Being away from school becomes the hardest after the first month. The excitement has worn away, the work is piling up, and summer officially ends. As much as everyone can say they love fall, the season we had all grown to love doesn't exist in the same way anymore. The seasons are defined by the experiences within them. Being away, lots of those experiences won't be had. The shift from solstice to equinox is the real shift, in a way, of thinking about the new lives being led away from home. You're begin to settle into a routine, but its easy to begin to miss the old one you used to have.
Most of all, the fall season holds so many traditions. When home town fairs and dances used to take place, there is an absence of certainty. Where there used to be big family parties, there's living with a campus of practical strangers. There isn't family apple and pumpkin picking. Who are you supposed to check your fall bucket list off with? Completing all the dorky things we want to do in fall is honestly an intimate thing. It would be lucky to have made friends that will take silly pictures with you by the time fall rolls around.
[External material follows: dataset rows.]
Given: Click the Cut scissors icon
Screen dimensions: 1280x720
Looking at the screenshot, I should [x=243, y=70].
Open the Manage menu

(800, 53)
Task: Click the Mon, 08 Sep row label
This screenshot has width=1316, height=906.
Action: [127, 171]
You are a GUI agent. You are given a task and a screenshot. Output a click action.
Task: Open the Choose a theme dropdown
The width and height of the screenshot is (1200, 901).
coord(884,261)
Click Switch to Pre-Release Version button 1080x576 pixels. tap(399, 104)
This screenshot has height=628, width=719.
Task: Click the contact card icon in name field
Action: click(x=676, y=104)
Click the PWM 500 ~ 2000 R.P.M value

I missed my hometown's annual fair for the first time in 14 years. It really isn't much of a loss, the best part is the food. But it still brings a lot of old memories of old friends. This marked the shift of the seasons for the sleepy town, and I won't be there like I always have. I won't see the leaves change on the same trees I've always loved. I won't be working a booth, or eating my way down the main street this weekend. I won't have the crisp mornings of my old country town, or have my mom to make me cocoa at night.
However, this fall I'll do new things. Instead of the fair I have the Homecoming football game, a totally new experience for me. My high school wasn't necessarily known for football, and we never had homecoming. I'm seeing the leaves of new trees start to change color, and seeing the soft morning fog over different ponds. I'll be closer to the ocean, which is something I've never objected, as it starts to get colder. I'm visiting a different city, in a different state, but a new zip code can't change my love for cities in the fall. I'm visiting new restaurants and new museums. I even went to WaterFire, something I've always wanted to do - a right of passage of sorts for a Rhode Islander, even the new ones.
I'll miss out on a lot of the traditions and experiences that made me love fall. But as the seasons change, so will I. I'll make new friends, and find new experiences to have. We'll be making our own traditions. Maybe the WaterFire visit will be an annual outing. And if I'm really lucky, I'll be able to mix the old with the new. As the seasons change, so will I, but these new experiences could never devalue the old.